来  源:   DOI:10.1097/JCMA.0000000000001117

Abstract:
BACKGROUND: Multiparametric magnetic resonance imaging (mpMRI) followed by MRI-targeted prostate biopsy is the current standard for diagnosing prostate cancer (PCa). However, studies evaluating the value of biomarkers, including prostate health index (PHI) and its derivatives using this method are limited. We aimed to investigate the efficacy of PHI density (PHID) in guiding MRI-targeted prostate biopsies to identify clinically significant PCas (csPCa).
METHODS: The multicenter prospectively registered prostate biopsy database from three medical centers in Taiwan included patients with PHI and MRI-targeted and/or systematic prostate biopsies.
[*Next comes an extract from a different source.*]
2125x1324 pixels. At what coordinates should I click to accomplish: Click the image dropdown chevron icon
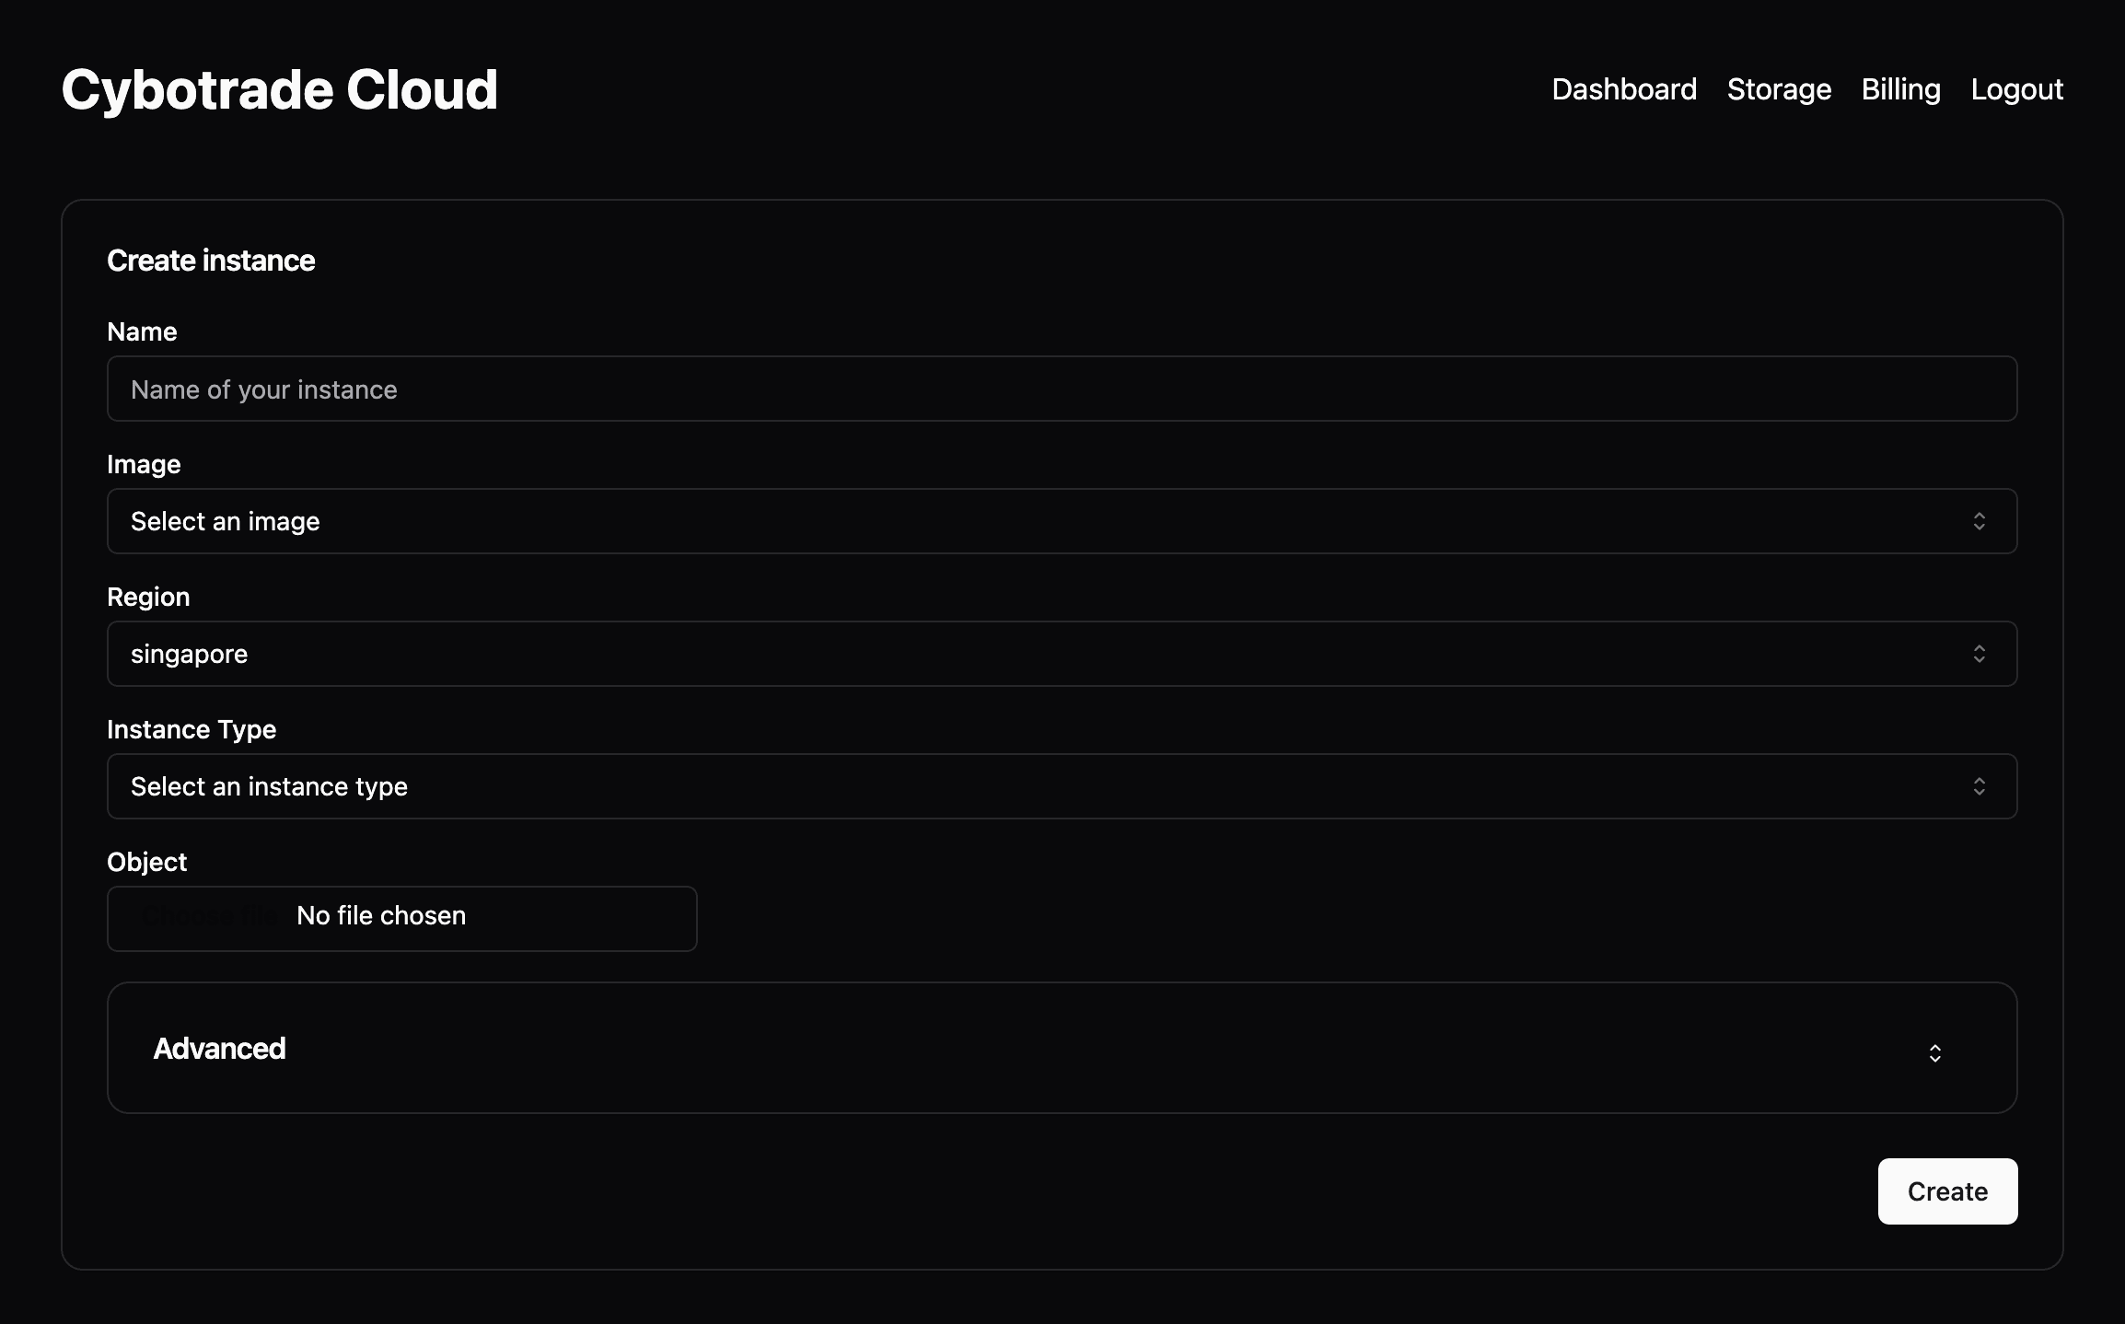click(x=1979, y=520)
We assessed the required values of prostate-specific antigen (PSA), prostate volume, PHI, PHID, and Prostate Imaging Reporting & Data System (PI-RADS) score using multivariable analyses, receiver operating characteristic curve analysis, and decision curve analyses (DCA). csPCa was defined as the International Society of Urological Pathology Gleason group ≥2 PCa, with an emphasis on reducing unwarranted biopsies.
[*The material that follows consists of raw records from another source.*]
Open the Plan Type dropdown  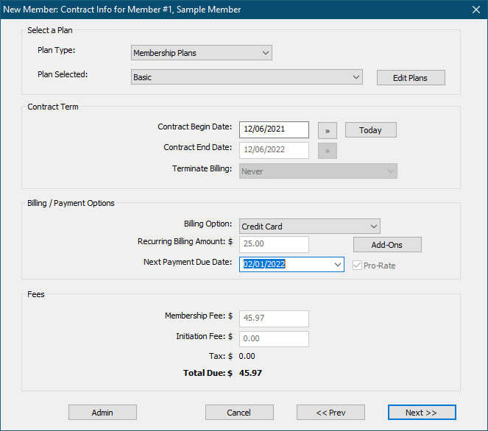coord(202,53)
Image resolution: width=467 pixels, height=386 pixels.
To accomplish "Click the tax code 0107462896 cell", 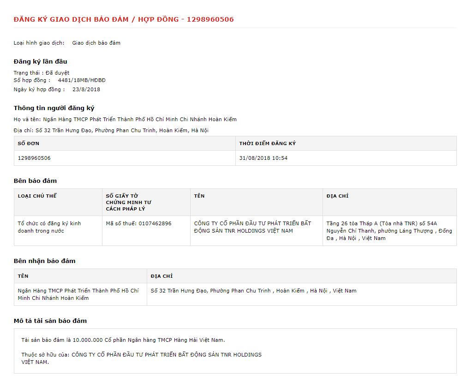I will [x=138, y=223].
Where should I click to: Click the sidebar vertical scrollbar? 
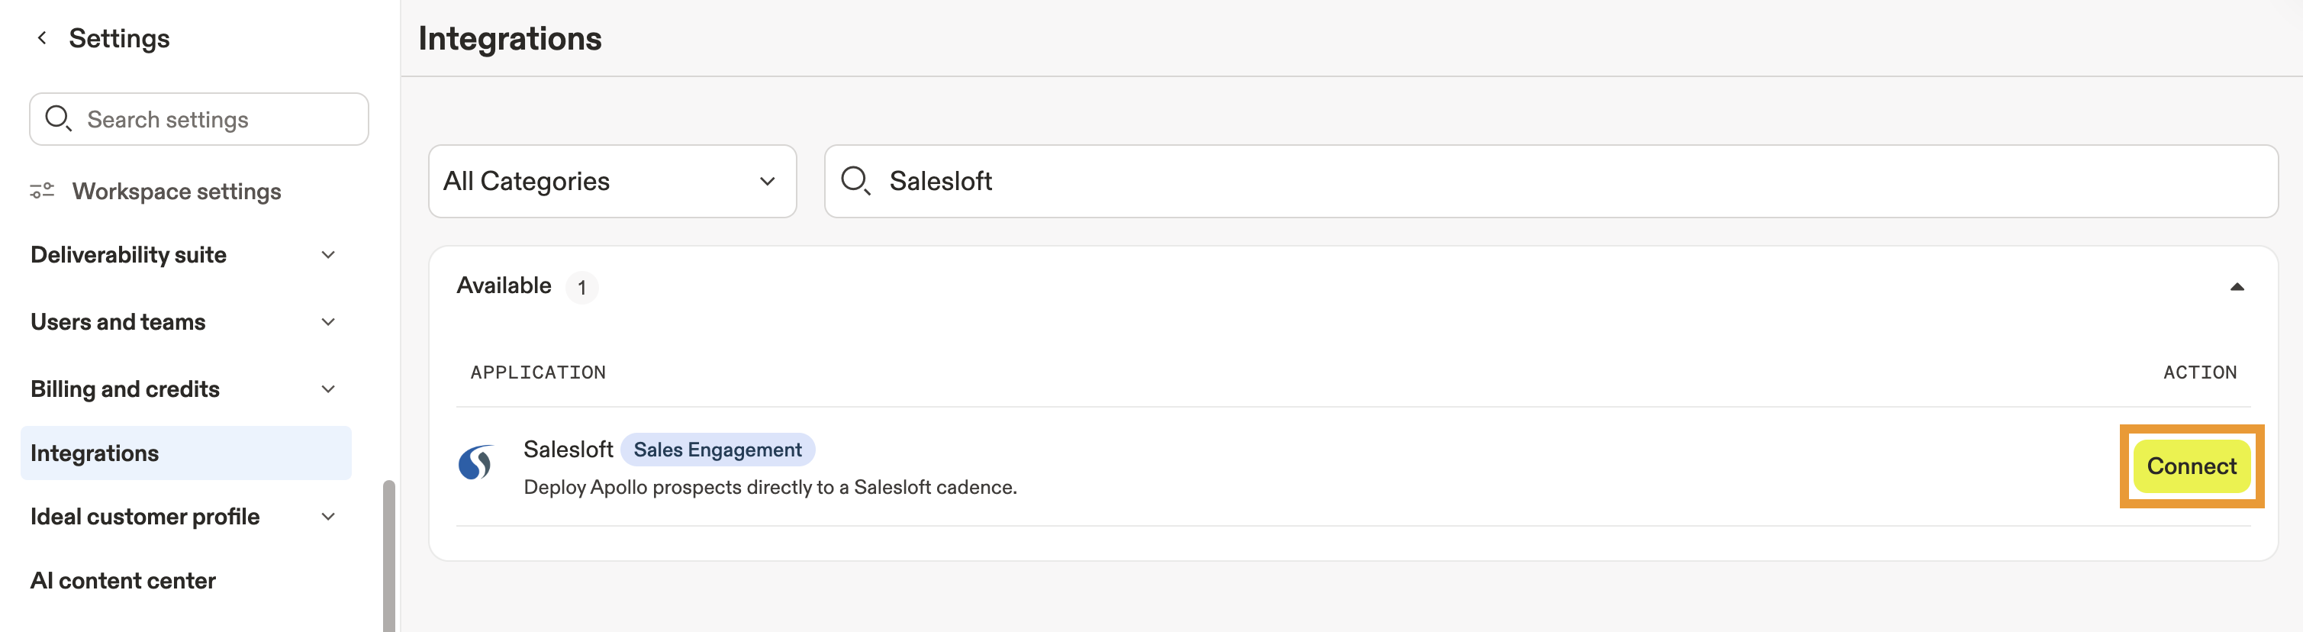(388, 554)
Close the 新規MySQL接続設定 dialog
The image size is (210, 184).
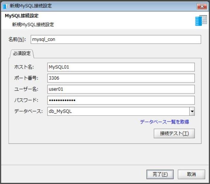(202, 6)
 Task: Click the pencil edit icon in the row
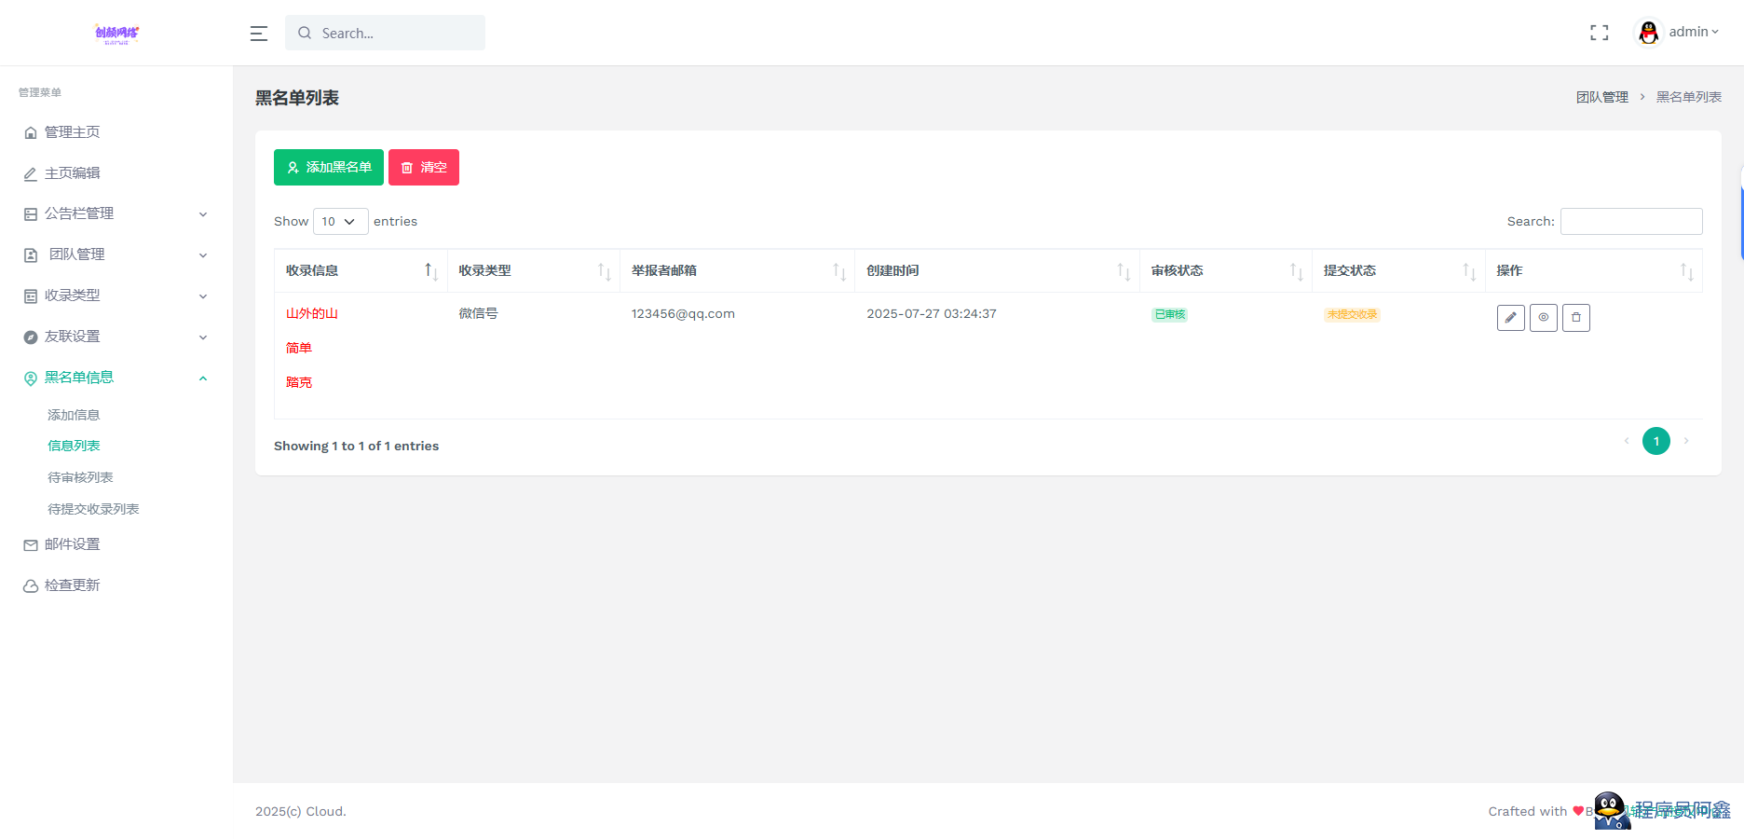1510,318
RESULTS: The study cohort comprised 420 individuals. Diagnoses of PCa and csPCa were confirmed in 62.4% and 47.9% of the participants, respectively. The csPCa diagnosis rates were increased with increasing PI-RADS scores (20.5%, 44.2%, and 73.1% for scores 3, 4, and 5, respectively). Independent predictors for csPCa detection included PHI, prostate volume, and PI-RADS scores of 4 and 5 in multivariable analyses. The area under the curve (AUC) for csPCa of PHID (0.815) or PHI (0.788) was superior to that of PSA density (0.746) and PSA (0.635) in the entire cohort, and the superiority of PHID (0.758) was observed in PI-RADS 3 lesions. DCA revealed that PHID achieved the best net clinical benefit in PI-RADS 3-5 and 4/5 cases. Among PI-RADS 3 lesions, cutoff values of PHID 0.70 and 0.43 could eliminate 51.8% and 30.4% of omitted biopsies, respectively.
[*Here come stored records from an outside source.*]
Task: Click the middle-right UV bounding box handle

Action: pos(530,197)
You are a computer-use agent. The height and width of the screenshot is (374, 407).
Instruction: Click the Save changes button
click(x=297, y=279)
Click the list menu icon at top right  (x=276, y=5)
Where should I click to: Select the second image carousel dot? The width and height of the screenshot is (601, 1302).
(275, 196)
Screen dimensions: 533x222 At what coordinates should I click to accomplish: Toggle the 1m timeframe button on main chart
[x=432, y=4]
CONCLUSIONS: PHI-derived biomarkers, including PHID, performed better than other PSA-derived biomarkers in diagnosing PCa in MRI-detected lesions.
摘要:
背景:多参数磁共振成像(mpMRI)后再进行MRI靶向前列腺活检是目前诊断前列腺癌(PCa)的标准。然而,评估生物标志物价值的研究,包括前列腺健康指数(PHI)及其衍生物使用该方法是有限的。我们旨在研究PHI密度(PHID)在指导MRI靶向前列腺活检以识别临床上有意义的前列腺癌(csPCa)中的功效。
方法:来自台湾三个医疗中心的多中心前瞻性登记前列腺活检数据库包括PHI和MRI靶向和/或系统性前列腺活检的患者。我们评估了前列腺特异性抗原(PSA)的要求值,前列腺体积,PHI,PHID,和前列腺成像报告和数据系统(PI-RADS)评分使用多变量分析,接收机工作特性曲线分析,和决策曲线分析(DCA)。CSPCa被定义为国际泌尿外科病理学学会Gleason组≥2PCa,重点是减少不必要的活检。
结果:研究队列包括420名个体。在62.4%和47.9%的参与者中确认了PCa和csPCa的诊断,分别。CSPCa诊断率随PI-RADS评分的增加而增加(20.5%,44.2%,得分3、4和5分别为73.1%)。CSPCa检测的独立预测因子包括PHI,前列腺体积,在多变量分析中,PI-RADS评分分别为4和5分。在整个队列中,PHID(0.815)或PHI(0.788)的csPCa的曲线下面积(AUC)优于PSA密度(0.746)和PSA(0.635),在PI-RADS3个病变中观察到PHID(0.758)的优越性。DCA显示,PHID在PI-RADS3-5和4/5例中取得了最佳的净临床效益。在PI-RADS3个病变中,PHID0.70和0.43的截止值可以消除51.8%和30.4%的遗漏活检,分别。
结论:PHI衍生的生物标志物,包括PHID,在MRI检测到的病变中诊断PCa方面,比其他PSA衍生的生物标志物表现更好。